Une petite merveille de soie avec des motifs en laine entrelacée de fil d'or (je pense que c'est bien de l'or: malgré son âge il n'est pas oxydé)
Avec une doublure ocre (damassée aussi mais synthétique) pour ne pas trop trancher avec le rouge-rouille de la soie, l'ensemble était prometteur.

Bien évidement, je n'avais pas anticipé que les motifs de laine poseraient problème:
La laine étant épaisse et très raide, chaque couture ou pli devenait raide comme la justice et épais comme le code civil.
Je me suis retrouvée à rogner les fils volants sur l'envers (en priant que le motif ne s'effiloche pas sur l'endroit: ça marche!) pour minimiser cette particularité (comme quoi du tissus pour ameublement n'est pas du tissus pour accessoire...je me tue à le dire à mes clientes!!!)
Pour me "simplifier" la tâche, la couture d'attache est ornée de perles rocaille noires (c'est tellement plus rapide d'intercaler trois perles à chaque point...)
Si on ajoute que la forme du fermoir n'est pas évidente à habiller, on arrive au bout de mes peines.

Il m'aura donc fallut plus de deux journées de travail pour achever le chantier, mais je ne suis pas mécontente du résultat:


Afin de faciliter l'ouverture du sac, j'ai confectionné un petit pompon avec la laine excédentaire en guise de tirette.
[J'en profite pour glisser mon dernier châle sur la photo, le Midsummer night's shawl de Lisa Naskrent (que j'avais fait en rose pour Môman) en laine blanche parce que c'est quand même plus drôle une couleur salissante dans une matière délicate à laver...]

Pour finir, le cliché de l'intérieur qui ne sert à rien si ce n'est garder une trace du travail:


Pour une fois, je n'ai pas fait de poche intérieure: la forme ne s'y prêtait pas.
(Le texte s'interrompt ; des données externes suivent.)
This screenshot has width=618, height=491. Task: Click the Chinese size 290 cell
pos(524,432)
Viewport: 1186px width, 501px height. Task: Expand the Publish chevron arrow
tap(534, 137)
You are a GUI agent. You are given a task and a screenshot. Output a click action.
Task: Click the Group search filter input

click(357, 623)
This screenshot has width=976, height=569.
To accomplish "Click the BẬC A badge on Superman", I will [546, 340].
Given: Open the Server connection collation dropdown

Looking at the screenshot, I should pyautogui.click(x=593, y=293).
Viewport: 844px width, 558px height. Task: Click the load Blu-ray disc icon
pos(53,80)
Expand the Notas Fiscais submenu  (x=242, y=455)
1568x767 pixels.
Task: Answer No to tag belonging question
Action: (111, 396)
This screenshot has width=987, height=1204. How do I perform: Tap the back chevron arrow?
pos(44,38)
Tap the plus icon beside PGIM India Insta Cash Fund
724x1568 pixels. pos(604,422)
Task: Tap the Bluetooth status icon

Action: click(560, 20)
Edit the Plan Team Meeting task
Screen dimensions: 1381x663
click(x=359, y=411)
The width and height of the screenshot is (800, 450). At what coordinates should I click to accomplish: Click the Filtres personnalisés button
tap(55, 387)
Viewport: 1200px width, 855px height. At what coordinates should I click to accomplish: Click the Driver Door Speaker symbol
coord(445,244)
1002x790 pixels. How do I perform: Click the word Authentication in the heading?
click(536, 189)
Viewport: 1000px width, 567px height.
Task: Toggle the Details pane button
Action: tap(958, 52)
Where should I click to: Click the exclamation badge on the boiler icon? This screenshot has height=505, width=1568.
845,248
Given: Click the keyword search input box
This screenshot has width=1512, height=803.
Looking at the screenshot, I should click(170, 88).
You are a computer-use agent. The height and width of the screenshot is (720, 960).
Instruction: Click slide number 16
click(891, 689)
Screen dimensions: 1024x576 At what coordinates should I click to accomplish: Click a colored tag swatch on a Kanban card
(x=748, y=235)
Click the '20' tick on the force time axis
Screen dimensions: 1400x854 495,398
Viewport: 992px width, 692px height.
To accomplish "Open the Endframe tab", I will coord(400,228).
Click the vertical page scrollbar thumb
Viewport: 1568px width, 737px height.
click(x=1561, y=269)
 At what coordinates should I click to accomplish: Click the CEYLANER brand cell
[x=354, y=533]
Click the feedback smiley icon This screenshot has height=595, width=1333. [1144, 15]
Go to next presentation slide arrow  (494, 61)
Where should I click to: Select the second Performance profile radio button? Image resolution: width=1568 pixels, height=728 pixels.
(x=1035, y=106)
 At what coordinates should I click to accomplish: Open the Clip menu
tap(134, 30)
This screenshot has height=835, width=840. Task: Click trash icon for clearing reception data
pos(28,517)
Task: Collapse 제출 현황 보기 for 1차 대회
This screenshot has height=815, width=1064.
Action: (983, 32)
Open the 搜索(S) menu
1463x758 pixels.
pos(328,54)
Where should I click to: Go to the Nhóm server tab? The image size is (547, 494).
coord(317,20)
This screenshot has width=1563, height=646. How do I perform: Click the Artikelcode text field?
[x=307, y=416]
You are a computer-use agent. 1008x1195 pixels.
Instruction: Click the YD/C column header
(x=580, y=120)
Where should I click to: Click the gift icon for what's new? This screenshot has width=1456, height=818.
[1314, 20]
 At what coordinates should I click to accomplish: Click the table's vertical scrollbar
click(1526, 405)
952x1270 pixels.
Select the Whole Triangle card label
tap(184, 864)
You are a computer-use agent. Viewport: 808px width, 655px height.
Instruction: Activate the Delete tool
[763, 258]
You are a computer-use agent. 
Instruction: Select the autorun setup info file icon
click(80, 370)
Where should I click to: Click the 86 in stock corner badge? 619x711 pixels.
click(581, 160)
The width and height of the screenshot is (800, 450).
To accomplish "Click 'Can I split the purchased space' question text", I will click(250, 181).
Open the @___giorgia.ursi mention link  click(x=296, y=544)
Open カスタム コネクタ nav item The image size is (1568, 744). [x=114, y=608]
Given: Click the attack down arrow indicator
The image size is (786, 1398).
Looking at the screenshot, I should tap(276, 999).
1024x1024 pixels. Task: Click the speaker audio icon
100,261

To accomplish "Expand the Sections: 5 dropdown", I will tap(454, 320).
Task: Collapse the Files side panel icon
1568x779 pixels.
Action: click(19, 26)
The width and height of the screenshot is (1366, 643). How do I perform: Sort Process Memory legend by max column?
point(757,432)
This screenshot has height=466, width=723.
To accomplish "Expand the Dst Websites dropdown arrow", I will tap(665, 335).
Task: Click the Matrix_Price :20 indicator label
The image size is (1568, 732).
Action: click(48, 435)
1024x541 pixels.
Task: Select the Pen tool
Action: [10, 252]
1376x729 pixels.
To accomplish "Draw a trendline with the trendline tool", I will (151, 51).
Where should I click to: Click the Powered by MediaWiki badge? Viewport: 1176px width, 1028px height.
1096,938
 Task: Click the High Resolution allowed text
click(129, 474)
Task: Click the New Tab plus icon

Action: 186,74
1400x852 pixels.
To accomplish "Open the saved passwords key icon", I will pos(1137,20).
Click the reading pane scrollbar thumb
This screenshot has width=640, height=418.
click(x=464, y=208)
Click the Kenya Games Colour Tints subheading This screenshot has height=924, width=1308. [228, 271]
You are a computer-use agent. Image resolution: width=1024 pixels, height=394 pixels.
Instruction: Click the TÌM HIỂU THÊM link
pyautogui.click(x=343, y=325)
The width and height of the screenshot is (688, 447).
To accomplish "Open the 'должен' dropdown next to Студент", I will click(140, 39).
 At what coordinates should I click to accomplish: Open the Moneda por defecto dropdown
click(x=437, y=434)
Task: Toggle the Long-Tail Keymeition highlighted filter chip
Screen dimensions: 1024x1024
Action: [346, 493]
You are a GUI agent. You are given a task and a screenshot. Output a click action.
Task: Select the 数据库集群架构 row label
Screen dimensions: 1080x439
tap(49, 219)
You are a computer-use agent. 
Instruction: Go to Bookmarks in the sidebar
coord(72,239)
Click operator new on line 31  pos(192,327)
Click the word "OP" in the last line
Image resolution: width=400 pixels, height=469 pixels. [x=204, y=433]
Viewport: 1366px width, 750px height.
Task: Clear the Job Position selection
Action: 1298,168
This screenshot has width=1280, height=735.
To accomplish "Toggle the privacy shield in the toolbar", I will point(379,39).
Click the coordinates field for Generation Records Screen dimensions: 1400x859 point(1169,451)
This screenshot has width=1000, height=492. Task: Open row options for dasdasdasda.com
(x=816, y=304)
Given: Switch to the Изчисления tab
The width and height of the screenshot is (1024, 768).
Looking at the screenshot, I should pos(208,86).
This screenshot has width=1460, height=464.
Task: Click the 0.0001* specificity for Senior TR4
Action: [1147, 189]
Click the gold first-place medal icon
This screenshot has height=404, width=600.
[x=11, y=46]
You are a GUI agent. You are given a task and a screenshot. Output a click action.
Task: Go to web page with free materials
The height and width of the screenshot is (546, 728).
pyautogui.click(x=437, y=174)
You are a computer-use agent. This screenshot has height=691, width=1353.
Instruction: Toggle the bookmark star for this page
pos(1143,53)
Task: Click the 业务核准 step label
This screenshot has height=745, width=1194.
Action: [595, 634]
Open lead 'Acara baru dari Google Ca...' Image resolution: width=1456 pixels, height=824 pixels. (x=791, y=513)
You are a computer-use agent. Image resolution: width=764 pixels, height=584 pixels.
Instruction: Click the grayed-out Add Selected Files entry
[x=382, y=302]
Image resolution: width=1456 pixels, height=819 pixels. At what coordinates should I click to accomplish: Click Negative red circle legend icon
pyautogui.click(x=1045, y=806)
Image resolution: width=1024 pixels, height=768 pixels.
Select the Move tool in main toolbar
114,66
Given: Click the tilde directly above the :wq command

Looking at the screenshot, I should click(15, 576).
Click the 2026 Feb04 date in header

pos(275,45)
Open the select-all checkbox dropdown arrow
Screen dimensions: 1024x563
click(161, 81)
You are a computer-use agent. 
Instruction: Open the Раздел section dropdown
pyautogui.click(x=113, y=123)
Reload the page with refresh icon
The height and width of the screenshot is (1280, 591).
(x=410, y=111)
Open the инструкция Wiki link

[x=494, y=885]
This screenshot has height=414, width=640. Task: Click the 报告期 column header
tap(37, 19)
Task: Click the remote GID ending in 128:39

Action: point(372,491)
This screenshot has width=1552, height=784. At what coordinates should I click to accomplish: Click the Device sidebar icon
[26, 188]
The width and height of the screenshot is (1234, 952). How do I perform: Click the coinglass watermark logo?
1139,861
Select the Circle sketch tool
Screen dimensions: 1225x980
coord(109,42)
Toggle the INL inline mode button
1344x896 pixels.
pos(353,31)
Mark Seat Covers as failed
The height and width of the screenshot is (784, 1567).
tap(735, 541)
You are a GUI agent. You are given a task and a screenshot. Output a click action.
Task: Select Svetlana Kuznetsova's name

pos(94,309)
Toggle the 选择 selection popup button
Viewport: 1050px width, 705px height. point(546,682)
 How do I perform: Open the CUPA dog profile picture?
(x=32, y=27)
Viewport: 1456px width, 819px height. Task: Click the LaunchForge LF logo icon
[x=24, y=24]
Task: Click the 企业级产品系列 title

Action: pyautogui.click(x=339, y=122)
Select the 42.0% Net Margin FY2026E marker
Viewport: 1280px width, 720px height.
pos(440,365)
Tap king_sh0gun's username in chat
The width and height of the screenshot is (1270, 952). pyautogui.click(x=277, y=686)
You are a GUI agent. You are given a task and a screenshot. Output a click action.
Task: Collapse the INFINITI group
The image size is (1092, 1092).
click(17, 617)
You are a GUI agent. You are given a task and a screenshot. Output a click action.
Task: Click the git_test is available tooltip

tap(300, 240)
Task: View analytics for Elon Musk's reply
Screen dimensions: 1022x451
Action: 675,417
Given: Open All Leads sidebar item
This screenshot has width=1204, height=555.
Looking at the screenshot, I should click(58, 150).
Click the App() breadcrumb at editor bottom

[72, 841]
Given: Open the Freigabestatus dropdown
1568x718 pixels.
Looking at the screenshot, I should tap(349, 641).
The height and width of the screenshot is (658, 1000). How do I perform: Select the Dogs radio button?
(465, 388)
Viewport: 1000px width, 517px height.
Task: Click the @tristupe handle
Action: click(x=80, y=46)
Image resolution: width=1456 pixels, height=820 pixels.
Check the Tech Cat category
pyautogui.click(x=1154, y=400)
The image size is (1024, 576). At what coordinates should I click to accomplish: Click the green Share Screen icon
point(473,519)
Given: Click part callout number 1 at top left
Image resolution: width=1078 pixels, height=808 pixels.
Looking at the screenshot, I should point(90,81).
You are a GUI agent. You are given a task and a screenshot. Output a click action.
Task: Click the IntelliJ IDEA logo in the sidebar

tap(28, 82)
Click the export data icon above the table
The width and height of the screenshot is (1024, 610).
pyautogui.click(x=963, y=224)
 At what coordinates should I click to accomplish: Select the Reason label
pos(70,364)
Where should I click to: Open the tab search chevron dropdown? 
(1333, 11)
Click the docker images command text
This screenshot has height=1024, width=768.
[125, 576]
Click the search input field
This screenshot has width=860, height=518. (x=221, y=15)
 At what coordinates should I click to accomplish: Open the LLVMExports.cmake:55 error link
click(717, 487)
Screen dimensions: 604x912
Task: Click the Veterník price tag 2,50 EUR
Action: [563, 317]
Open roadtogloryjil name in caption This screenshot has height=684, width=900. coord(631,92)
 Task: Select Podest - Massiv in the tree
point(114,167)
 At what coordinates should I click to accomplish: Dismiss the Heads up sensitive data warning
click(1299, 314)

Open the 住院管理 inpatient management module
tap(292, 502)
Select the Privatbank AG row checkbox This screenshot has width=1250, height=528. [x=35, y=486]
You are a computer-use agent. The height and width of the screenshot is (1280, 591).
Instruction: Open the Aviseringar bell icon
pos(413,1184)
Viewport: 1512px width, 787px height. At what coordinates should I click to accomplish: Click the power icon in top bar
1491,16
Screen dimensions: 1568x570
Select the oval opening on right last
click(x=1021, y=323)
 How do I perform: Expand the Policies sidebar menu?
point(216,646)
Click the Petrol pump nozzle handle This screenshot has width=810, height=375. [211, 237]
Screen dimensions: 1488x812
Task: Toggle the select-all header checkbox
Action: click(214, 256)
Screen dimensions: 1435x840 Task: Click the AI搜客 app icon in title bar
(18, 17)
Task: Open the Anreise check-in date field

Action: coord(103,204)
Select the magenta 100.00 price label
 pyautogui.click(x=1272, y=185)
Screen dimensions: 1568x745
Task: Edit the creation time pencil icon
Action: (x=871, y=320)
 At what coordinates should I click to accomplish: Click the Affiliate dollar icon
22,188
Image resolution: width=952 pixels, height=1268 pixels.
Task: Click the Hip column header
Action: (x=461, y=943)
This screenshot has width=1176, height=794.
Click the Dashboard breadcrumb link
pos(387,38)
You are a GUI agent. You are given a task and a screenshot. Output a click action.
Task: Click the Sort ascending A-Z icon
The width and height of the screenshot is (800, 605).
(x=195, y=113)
Il n'y a pas non-plus de séparation mais c'est le courage qui m'a manqué (il se pourrait aussi que j'ai oublié de le faire...)

D'un point de vue pratique, l'anse permet de le porter aussi bien sur le bras que sur l'épaule.

A partir d'aujourd'hui, il est disponible à la boutique au prix de 45€ (par correspondance, les frais de port sont en sus mais le paquet cadeau est réalisé sur simple demande sans supplément, vous pouvez me contacter via le lien en haut à droite de votre écran)

J'ai une masse de boulot en souffrance alors je ne m'éternise pas plus!